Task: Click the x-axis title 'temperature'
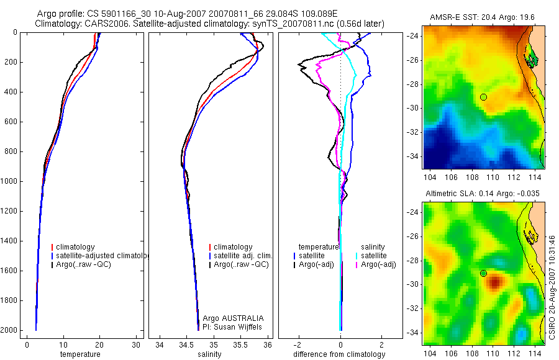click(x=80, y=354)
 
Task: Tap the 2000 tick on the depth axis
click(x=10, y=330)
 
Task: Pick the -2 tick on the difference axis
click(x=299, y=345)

* * *

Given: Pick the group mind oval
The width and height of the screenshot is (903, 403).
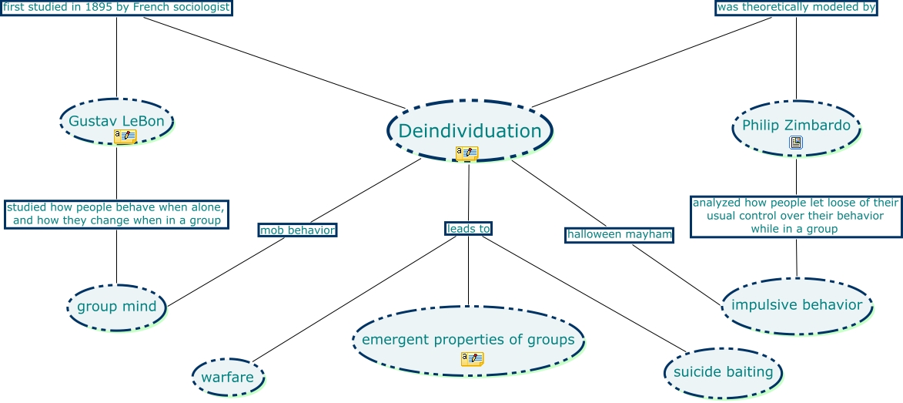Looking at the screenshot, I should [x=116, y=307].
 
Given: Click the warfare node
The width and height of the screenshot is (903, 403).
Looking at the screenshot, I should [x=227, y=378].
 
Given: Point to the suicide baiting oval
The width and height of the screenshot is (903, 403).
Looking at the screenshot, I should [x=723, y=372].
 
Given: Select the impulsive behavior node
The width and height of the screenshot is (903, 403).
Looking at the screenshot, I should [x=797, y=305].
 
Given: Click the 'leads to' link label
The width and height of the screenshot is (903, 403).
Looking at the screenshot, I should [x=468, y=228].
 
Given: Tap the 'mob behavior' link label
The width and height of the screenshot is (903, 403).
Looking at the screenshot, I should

* * *

__Given request__:
Copy out every line of the material above, and only the lines from the one containing "Task: Click the x-axis title 'temperature'" through the one containing "click(x=299, y=345)". Raise each answer coordinate by 51 and leave the pictures out.

__Solution for this task__:
Task: Click the x-axis title 'temperature'
click(x=131, y=405)
 
Task: Tap the 2000 tick on the depth axis
click(x=61, y=381)
 
Task: Pick the -2 tick on the difference axis
click(x=350, y=396)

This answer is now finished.